The results will help “change the way we think about targeting this disease,” he said. Shannon Macaoleyan associate professor at the University of Kentucky who was not involved in the study.

A surprise, then a discovery

This new research comes after a lab experiment didn’t go as planned.

A team at Stanford studied an enzyme called IDO1 that plays a key role in maintaining normal cell metabolism. They suspect that in Alzheimer’s disease, IDO1 malfunctions in a way that limits the brain’s ability to convert nutrients into energy.

So the team used genetics to completely remove the enzyme from mice with a form of Alzheimer’s disease. They found that without any IDO1, brain metabolism would decline.

“We look forward to seeing everything [get] “Much, much, much worse,” he said. Dr. Katrin Andreassona professor of neurology and neuroscience at Stanford. “But no, quite the opposite.”

Without this enzyme, mouse brains actually metabolized glucose into energy better and did not exhibit the memory loss commonly seen in Alzheimer’s disease.

“It was such a profound rescue that we had to go back to the drawing board and try to figure out what was going on,” said Andreasson.

Finally, the team found an explanation.

Removing the enzyme changed the behavior of cells called astrocytes.

Normally, astrocytes help power neurons, the cells that enable learning and memory. But when the toxic plaques and tangles of Alzheimer’s begin to appear in the brain, IDO1 levels increase and astrocytes stop doing this job.

“They’re like sleeping,” says Andreasson. So “you have to wake them up to help the neurons.”

And that’s exactly what happened when scientists used genetics to knock out IDO1.

Their hypothesis is that high levels of IDO1 limit astrocytes’ ability to produce lactate, a chemical that helps brain cells, including neurons, convert food into energy.

To confirm the hypothesis, the research team led by Dr. Paras Minhasconducted a series of experiments. One experiment involved placing a mouse in the middle of a bright white plate under bright light.

“It really wants to get out of there,” Andreasson said. “But it has to learn where the escape route is” by following visual cues.

Healthy rats learned to read those signals after a few days of training and were able to escape almost immediately.

“But in mice with Alzheimer’s, escape route time actually skyrocketed,” says Andreasson.

That changed when the team gave the mice an experimental cancer drug that blocks the enzyme in a similar way to genetic engineering.

The treated mice learned to escape the bright light as quickly as healthy animals. And when they looked at their brains, they found that their astrocytes had woken up and were helping neurons produce the energy needed for memory and thinking.

In the hippocampus, a brain region important for memory and navigation, tests showed the drug restored normal glucose metabolism although Alzheimer’s plaques and tangles remained.

The team also tested human astrocytes and neurons derived from Alzheimer’s patients. And again, the drug restored normal function.

Beyond the plaque and tangles

Experiments add to growing evidence that Alzheimer’s disease involves more than just the appearance of plaques and tangles.

“We can have these metabolic changes in the brain, but they are reversible,” says Macaulay.

Neurons have long been the focus of Alzheimer’s research. But new findings also suggest that other types of cells in the brain may play an important role in the disease.

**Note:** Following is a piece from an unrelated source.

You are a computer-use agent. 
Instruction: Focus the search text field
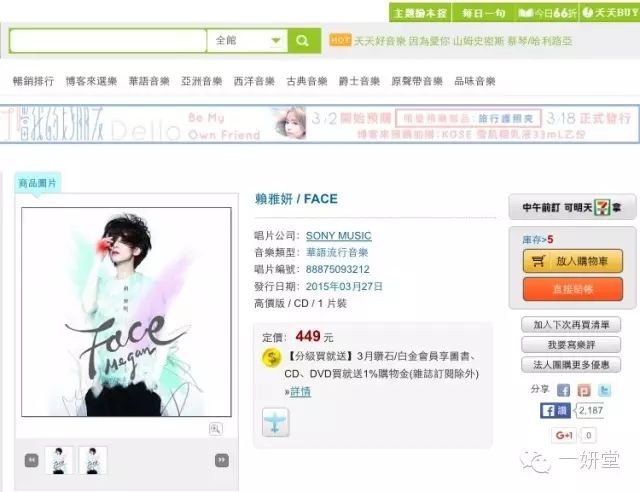[108, 40]

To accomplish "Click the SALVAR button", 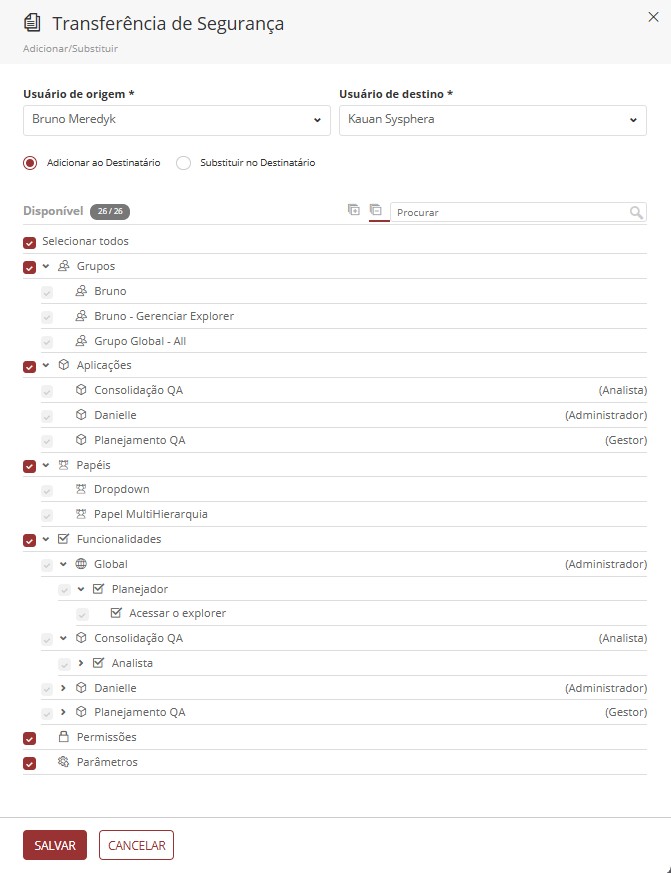I will [55, 845].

The brain is like a beehive, where one neuron is the queen, Macaulay says. But it is kept alive by worker bees, like astrocytes, that are called upon to do more as Alzheimer’s changes the brain.

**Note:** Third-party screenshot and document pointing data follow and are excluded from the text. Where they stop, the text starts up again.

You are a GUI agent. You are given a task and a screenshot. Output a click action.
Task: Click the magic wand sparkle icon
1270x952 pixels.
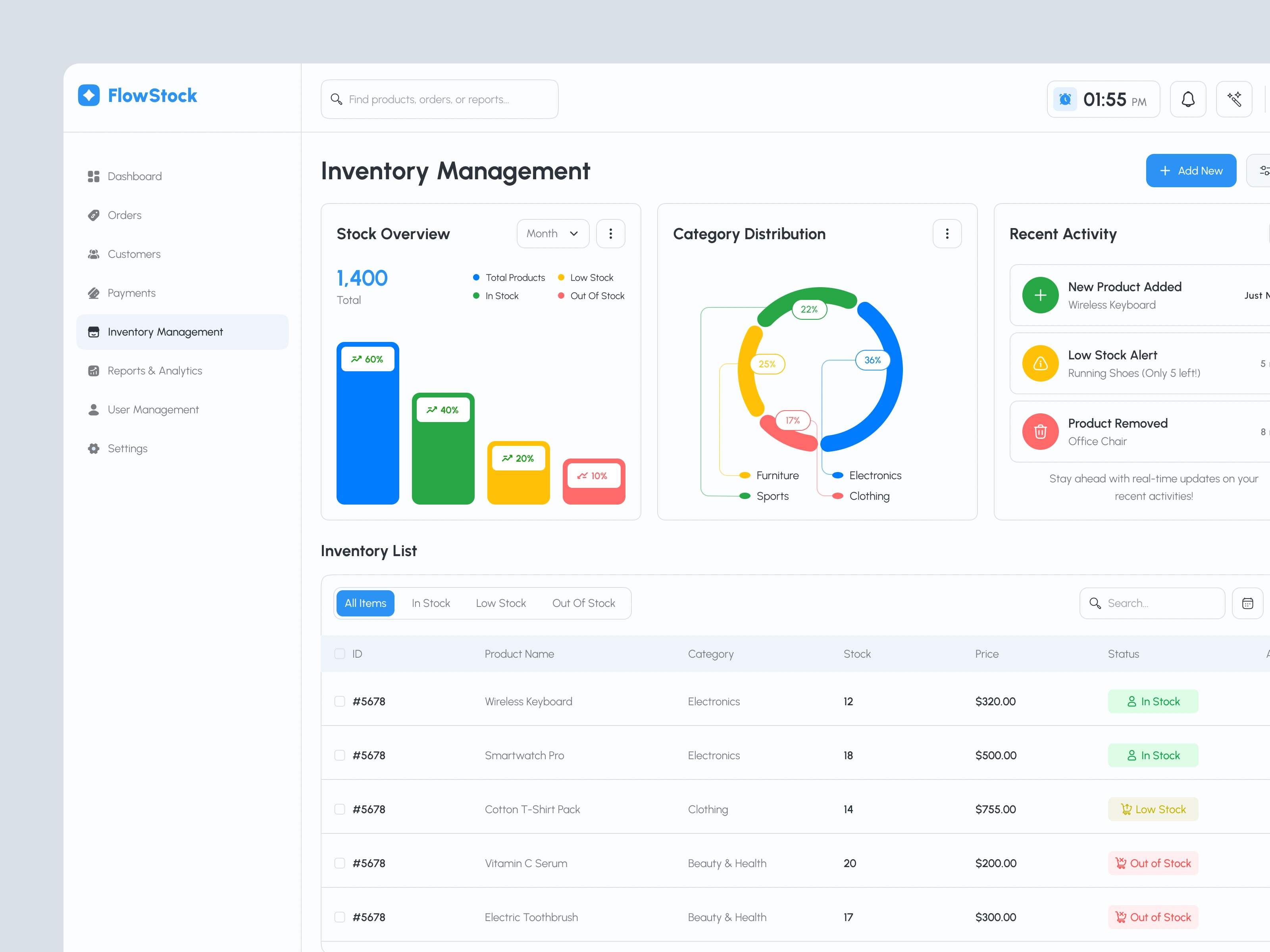pyautogui.click(x=1234, y=99)
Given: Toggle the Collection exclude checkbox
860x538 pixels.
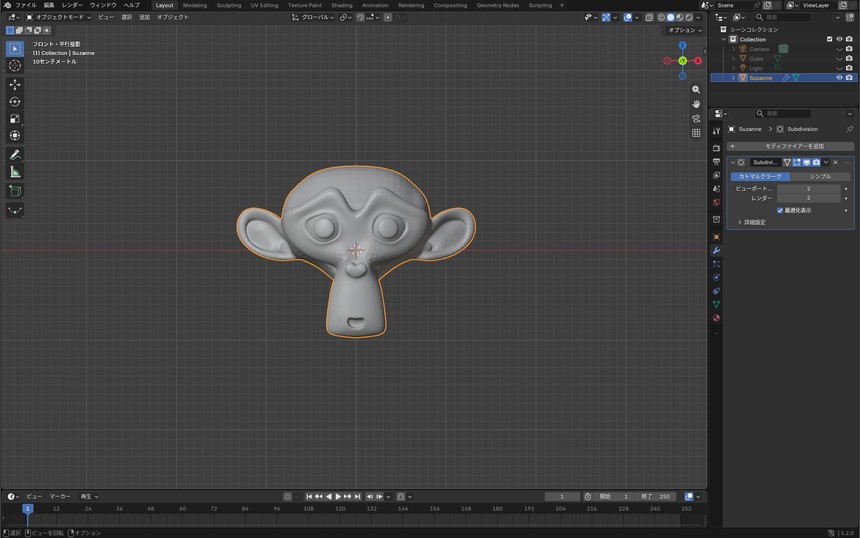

“Those worker bees are under an unbelievable burden from all the things they’re being asked to do,” Macaulay said. “When that happens, the whole system doesn’t work well.”

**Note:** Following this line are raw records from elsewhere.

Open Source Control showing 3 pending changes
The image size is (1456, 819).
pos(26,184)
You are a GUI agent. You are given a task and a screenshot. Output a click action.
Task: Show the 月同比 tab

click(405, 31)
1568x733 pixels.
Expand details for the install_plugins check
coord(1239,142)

Macauley said metabolic treatments that restore astrocytes and other support cells in the brain could one day enhance the effectiveness of existing Alzheimer’s drugs that clear amyloid plaques.

And the metabolic approach can improve memory and thinking — something amyloid drugs can’t do.

“Maybe this can help your astrocytes and neurons function a little better, so you can function a little better,” says Macaulay.

But first, she said, these promising results will have to be tested in humans.